The Correct answer is (a). I chose (c). Of course.

Friday, September 19, 2014

Decluttering Diary, Day 1

Some rules I'm developing:

1. When you feel yourself getting tired, stop what you're doing and straighten up a little before you totally run out of steam. If there's trash on the floor, sweep it up and throw it away. Make sure at least one two-foot square spot looks orderly, even if it's fake order you've created. You need to be able to walk into the attic (basement, pantry, closet) the next day and not feel completely defeated.

2. Lego is not sacrosanct. It's okay to throw away the occasional piece of Lego. No one's ever putting those kits together again anyway.

3. Remember how many years you have a) recycled; b) carried your own canvas bags to the grocery store; and c) composted. You have earned a small, guilt-free spot in the landfill. There will be items that you simply can't recycle, freecycle or give to Good Will. Toss them into the trash and move on with your life.

And a quote that motivates me in this effort to simplify and clarify my surroundings:

"It is the main earthly business of a human being to make his home, and the immediate surroundings of his home, as symbolic and significant to his own imagination as he can."
                                                                     --G.K. Chesterton

Which is to say, to some degree I'm considering this decluttering campaign an art project.

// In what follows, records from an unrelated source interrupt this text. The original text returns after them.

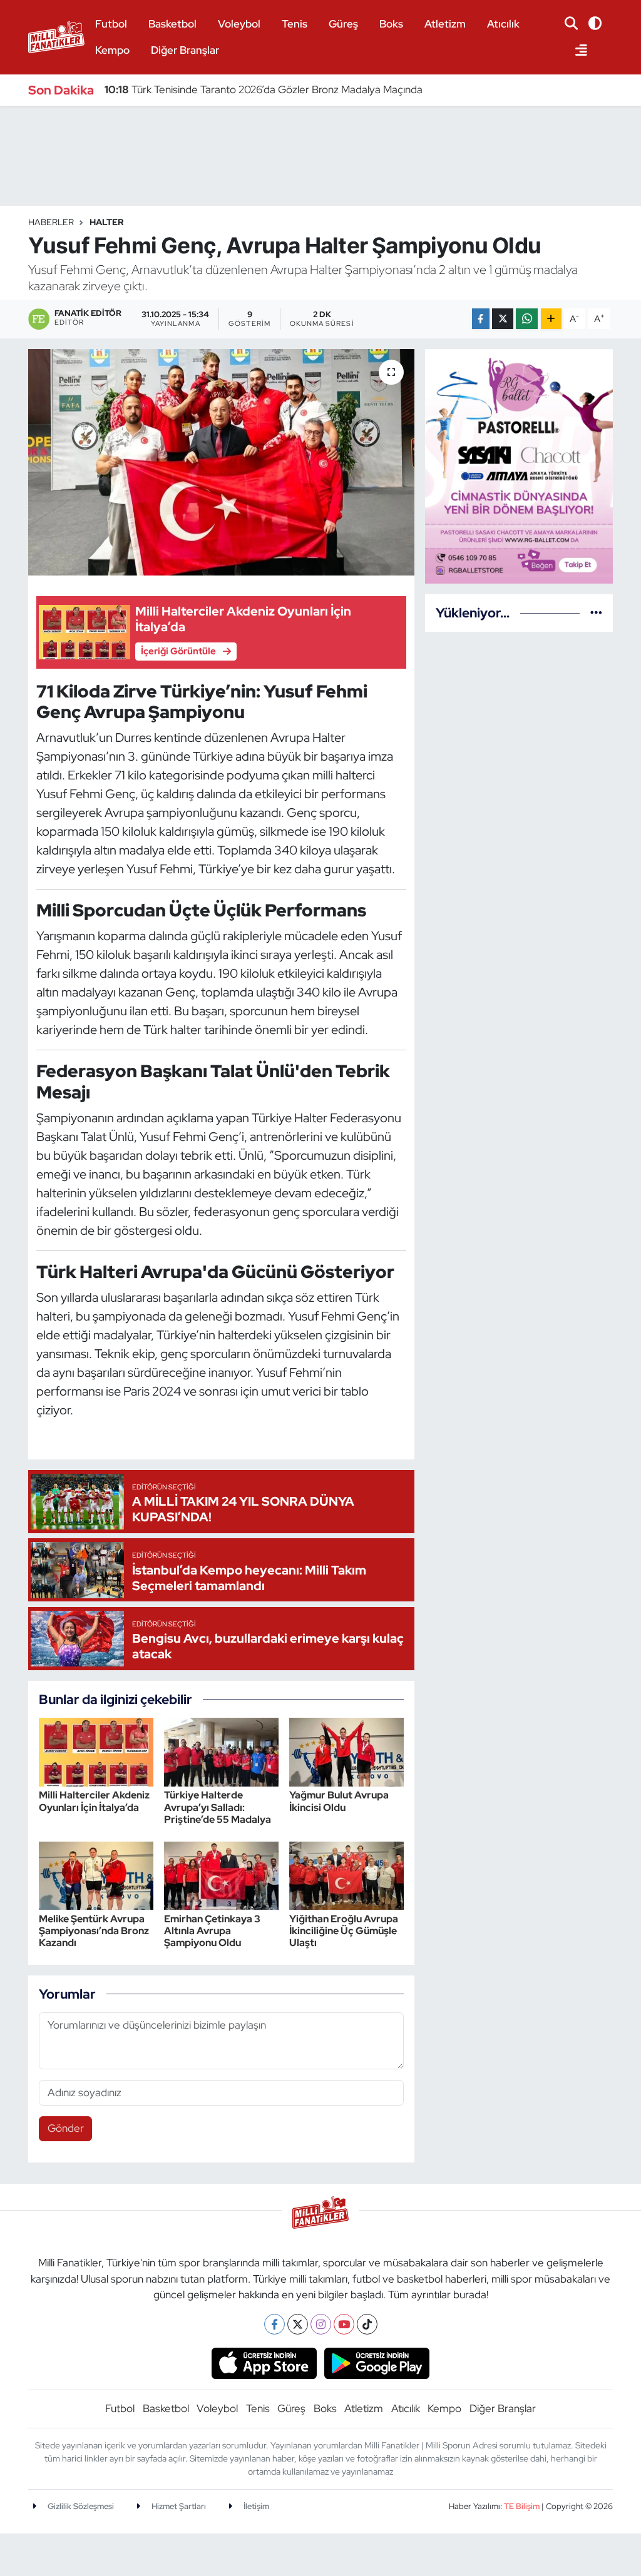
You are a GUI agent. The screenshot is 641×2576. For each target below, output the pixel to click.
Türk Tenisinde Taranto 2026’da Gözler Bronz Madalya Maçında (264, 89)
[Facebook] (274, 2324)
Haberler (51, 222)
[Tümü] (596, 612)
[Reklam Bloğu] (519, 465)
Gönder (66, 2128)
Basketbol (172, 24)
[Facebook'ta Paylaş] (481, 318)
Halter (107, 222)
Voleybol (239, 24)
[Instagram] (320, 2324)
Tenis (294, 24)
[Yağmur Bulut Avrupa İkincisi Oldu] (346, 1751)
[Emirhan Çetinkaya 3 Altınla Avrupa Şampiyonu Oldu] (221, 1875)
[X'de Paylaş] (502, 318)
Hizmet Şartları (178, 2506)
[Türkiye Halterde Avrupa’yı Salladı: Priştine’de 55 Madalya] (221, 1751)
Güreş (343, 24)
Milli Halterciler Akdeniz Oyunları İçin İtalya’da (94, 1800)
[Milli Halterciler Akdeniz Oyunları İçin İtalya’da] (96, 1751)
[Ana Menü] (576, 51)
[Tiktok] (367, 2324)
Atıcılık (503, 24)
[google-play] (377, 2362)
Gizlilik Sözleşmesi (80, 2506)
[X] (297, 2324)
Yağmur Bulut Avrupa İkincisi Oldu (339, 1800)
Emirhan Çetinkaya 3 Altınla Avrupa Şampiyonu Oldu (212, 1930)
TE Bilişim (522, 2506)
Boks (391, 24)
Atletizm (445, 24)
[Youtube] (344, 2324)
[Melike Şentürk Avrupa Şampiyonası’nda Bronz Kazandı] (96, 1875)
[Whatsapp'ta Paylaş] (527, 318)
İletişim (255, 2506)
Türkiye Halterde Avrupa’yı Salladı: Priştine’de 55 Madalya (217, 1806)
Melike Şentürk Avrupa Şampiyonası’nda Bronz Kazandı (94, 1930)
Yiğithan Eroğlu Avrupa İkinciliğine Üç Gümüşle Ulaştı (343, 1930)
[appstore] (263, 2362)
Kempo (112, 50)
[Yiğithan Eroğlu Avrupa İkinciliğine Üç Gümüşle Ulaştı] (346, 1875)
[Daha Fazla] (551, 318)
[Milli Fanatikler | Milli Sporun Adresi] (56, 35)
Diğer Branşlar (185, 50)
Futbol (111, 24)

Thursday, September 18, 2014

In Which We Declutter

My latest quilt top, sideways.

I am in the process of decluttering my life, which is to say my house. If you have read this blog for any amount of time, you are probably familiar with my attic and are aware that my attic is a problem. It's a large walk-in attic, and it takes twenty seconds to open the door and chuck something inside, thirty seconds to walk in and pretend you're storing something properly by piling it on top of something else.

My attic is filled with Legos and many, many empty Starwars Lego project boxes, lots of books, lots of archived manuscripts. My wrapping paper is stored in the attic along with the luggage, the board games, the Christmas decorations, the Halloween decorations, the linens that are used once a year, the boys' school papers and old toys. Magazines. Art supplies. Camping equipment. None of it remotely organized with the exception of the Christmas decor and the luggage.

And then there is the flotsam and jetsam. The phrase "flotsam and jetsam," let it be known, was originally defined as the odds and ends that floated up on shore after a shipwreck. This somehow seems appropriate.

It is the flotsam and jetsam that will break your heart.

Every year I make a little progress decluttering my attic, but I can never quite get there. This year, I've decided, will be different.

One thing that's making the process easier: Now that he's in sixth grade and almost twelve, Will has grown out of a lot of his toys, toys he might possibly have played with  a year ago but now don't interest him at all. So out they go. The good stuff goes to Good Will and the Rescue Mission, and the junkier stuff I freecycle with caveats.

There are also piles of books just right for a fourth or fifth grader, but as a sixth grader Will's looking for books about older kids, not younger ones. So I'm taking loads of paperbacks to the library and to the book bins for Our Fine School's spring used book sale.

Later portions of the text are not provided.